Despite the public faux pas, Oppenheimer analyst Ittai Kidron has maintained a “Buy” rating for the stock and set a target price of $450–implying an upside potential of 69% from Monday’s close. Many analysts continue to be bullish about the company, with the average stock price target being $337, implying a 27% upside.

Wedbush Securities has estimated that less than 5% of the company’s clients may switch top competitors–which amounts to around $150 million topline impact in fiscal 2025. Although the reputational blow may negatively affect business activity in the short to mid-term, the long-term impact may be minimal. This can be mainly attributed to the company’s strong gross retention rates (a measure of customer stickiness) of over 98% before the incident.

CrowdStrike’s multi-modular AI-powered Falcon platform acts as a one-stop-shop for clients’ cybersecurity needs, such as endpoint security, identity protection, cloud security, observability, threat intelligence, and data security. Falcon platform is scalable and easily deployable, characteristics that have made it deeply entrenched in their client’s daily business operations. Furthermore, Falcon is also benefiting from network effects–since increasing adoption of more modules helps secure more threat data to enrich the AI-powered Threat Graph. This is helping in better training of the Falcon platform. All these aspects have resulted in high switching costs for CrowdStrike’s customers.

The company will release its second quarter fiscal 2025 results (ending July 31) today after the US market close, and investors will be closely tuning in to glean more insights about the actual severity of the impact of the software and process update failure on the company’s client base and financials. The stock is currently trading at nearly 20 times trailing twelve-month (TTM) sales, far lower than its historical 5-year average PS ratio of nearly 30x. Hence, considering the company’s robust fundamentals and reasonable valuation, this seems to be a good entry opportunity for astute, risk-tolerant investors.

Nvidia

Semiconductor giant Nvidia is also set to report its second quarter fiscal 2025 earnings (ending July 28) today after US markets close. The stock has already gained nearly 155% so far in 2024, and is expected to rally even further in the coming quarters.

One of the most bullish estimates for Nvidia’s share prices is from Beth Kindig, CEO and Lead technology analyst at the I/O Fund, who has predicted the company’s market capitalization to reach $10 trillion by 2030 or even sooner–implying an upside potential of almost 218%. The analyst expects the company’s full-stack AI platform, accelerated product roadmap, and the solid moat created by the company’s CUDA software ecosystem to be major drivers for its stock.

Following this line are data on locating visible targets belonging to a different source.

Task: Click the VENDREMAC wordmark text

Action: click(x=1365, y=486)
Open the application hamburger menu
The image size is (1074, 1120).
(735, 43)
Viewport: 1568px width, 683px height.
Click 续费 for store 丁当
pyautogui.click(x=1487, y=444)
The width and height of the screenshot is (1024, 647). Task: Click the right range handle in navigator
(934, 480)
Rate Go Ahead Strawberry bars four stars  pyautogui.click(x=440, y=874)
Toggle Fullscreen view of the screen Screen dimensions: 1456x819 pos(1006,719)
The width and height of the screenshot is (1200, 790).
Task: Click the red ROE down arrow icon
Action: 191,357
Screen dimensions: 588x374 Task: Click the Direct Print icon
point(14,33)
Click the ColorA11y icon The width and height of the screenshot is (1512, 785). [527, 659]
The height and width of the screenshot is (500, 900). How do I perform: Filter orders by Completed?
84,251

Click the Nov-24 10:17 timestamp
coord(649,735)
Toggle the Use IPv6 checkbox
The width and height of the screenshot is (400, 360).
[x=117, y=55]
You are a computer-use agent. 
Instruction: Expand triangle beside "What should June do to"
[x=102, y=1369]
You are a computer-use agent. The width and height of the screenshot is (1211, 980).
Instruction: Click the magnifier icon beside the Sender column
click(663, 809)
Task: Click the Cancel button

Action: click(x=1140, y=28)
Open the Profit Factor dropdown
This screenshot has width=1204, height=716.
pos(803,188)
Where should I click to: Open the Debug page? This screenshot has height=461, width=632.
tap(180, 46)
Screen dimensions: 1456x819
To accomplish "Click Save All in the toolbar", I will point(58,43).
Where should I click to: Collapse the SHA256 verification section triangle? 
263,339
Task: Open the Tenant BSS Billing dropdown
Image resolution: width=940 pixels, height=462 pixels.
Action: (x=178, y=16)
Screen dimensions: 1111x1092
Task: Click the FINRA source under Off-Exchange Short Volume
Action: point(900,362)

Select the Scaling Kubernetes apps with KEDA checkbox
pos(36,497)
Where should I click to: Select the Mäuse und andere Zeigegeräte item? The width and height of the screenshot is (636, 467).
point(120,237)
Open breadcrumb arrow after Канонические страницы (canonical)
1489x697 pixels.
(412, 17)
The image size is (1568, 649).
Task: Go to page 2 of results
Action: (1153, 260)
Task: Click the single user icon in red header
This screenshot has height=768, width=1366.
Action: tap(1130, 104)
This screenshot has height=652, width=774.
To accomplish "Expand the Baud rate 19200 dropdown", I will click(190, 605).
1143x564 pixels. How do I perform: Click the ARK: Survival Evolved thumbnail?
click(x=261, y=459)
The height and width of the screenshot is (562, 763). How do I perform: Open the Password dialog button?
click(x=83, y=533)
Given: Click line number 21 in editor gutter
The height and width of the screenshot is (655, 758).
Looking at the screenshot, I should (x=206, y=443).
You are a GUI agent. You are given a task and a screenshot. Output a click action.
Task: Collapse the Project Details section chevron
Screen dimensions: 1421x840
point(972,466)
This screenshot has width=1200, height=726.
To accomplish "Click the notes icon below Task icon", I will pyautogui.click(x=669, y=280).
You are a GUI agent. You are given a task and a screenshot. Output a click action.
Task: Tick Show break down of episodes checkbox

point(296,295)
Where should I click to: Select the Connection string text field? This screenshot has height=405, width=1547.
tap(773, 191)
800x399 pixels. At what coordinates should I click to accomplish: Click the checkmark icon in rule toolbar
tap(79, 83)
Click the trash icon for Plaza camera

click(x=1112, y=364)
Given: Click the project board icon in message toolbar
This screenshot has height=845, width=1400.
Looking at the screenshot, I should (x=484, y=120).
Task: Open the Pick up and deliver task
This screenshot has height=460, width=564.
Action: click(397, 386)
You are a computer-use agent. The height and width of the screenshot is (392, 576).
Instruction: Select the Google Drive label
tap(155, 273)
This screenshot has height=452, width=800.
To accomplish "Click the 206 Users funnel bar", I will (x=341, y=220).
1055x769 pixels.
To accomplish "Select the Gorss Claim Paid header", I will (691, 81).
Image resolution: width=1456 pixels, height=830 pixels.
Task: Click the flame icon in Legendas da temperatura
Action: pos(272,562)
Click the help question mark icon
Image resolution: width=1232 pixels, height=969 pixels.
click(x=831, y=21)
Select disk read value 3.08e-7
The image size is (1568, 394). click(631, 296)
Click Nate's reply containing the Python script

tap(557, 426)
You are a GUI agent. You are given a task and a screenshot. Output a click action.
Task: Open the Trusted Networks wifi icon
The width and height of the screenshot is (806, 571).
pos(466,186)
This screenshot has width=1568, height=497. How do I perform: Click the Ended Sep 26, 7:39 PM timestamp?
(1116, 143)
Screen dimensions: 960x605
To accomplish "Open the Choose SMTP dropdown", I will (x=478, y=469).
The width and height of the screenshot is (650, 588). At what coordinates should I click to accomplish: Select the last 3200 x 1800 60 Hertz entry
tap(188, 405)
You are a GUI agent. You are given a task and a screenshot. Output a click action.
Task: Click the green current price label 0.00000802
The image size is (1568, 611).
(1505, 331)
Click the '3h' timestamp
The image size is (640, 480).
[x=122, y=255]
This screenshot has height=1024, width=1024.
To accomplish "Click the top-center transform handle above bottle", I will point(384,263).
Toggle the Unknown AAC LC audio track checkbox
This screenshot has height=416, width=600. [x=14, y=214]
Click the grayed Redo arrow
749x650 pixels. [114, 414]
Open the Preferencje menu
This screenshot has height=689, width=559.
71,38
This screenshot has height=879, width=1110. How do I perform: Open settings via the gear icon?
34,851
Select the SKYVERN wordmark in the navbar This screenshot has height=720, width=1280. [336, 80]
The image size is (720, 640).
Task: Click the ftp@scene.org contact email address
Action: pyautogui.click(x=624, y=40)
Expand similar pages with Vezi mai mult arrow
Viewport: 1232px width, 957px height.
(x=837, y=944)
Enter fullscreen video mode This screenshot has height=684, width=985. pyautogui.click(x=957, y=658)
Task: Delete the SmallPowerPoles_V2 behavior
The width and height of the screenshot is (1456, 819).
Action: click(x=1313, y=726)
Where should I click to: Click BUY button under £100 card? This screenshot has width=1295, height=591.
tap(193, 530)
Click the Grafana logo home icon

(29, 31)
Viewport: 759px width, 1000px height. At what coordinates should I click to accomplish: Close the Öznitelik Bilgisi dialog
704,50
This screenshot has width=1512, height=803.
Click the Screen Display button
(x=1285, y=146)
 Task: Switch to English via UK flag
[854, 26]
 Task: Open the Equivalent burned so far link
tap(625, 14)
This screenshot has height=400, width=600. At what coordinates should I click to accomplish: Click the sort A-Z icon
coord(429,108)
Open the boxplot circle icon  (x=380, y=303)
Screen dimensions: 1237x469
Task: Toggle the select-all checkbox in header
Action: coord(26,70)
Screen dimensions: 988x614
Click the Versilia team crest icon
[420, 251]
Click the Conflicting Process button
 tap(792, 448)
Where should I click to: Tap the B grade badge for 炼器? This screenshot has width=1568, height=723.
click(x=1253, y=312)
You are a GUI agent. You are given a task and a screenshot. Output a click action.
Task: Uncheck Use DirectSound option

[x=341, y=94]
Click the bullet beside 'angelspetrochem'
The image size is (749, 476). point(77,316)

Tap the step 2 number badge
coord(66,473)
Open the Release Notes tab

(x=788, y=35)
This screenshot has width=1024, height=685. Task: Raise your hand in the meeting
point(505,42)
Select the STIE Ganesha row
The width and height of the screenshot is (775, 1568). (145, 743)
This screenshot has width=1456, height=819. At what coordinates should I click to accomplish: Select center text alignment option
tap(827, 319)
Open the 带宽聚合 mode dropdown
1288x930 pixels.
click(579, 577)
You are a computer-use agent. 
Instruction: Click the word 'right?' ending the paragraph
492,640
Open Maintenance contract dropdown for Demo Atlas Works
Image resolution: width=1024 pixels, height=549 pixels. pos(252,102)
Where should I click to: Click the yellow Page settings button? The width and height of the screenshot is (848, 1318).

Nvidia is seeing an explosion in demand for its AI chips and systems. Consumer internet companies, cloud providers, and enterprises across industries and geographies are increasingly using Nvidia’s AI chips, networking solutions, and AI-optimized software in data centers and generative AI applications.

Subsequently, in the first quarter of fiscal 2025, Nvidia’s data center revenues soared by 427% year-over-year to $22.6 billion. Demand for the company’s next-generation H200 and Blackwell architecture chips is expected to surpass demand till 2025. This implies that Nvidia will enjoy significant pricing power in the future months. The company is also exploring using liquid-cooling solutions for data centers, which can result in dramatic energy savings. Hence, with the global data center market estimated to be worth $416.10 billion in 2024, Nvidia seems well-positioned to benefit from this opportunity.

Furthermore, Nvidia is also gearing up to expand its total addressable market. The company expects Sovereign AI (initiatives by various governments to develop domestic AI capabilities) to translate into high single-digit billions in revenues in 2024, a dramatic increase from nothing in the previous year. The company also expects autonomous driving initiatives to further drive demand rapidly for AI chips and systems in coming quarters.

Nvidia is trading at 39 times trailing-twelve-month sales, far more than its historical five-year average of around 24. Despite the expensive valuation, the company’s AI technology leadership, robust financials, and expanding market opportunities make it an attractive pick now.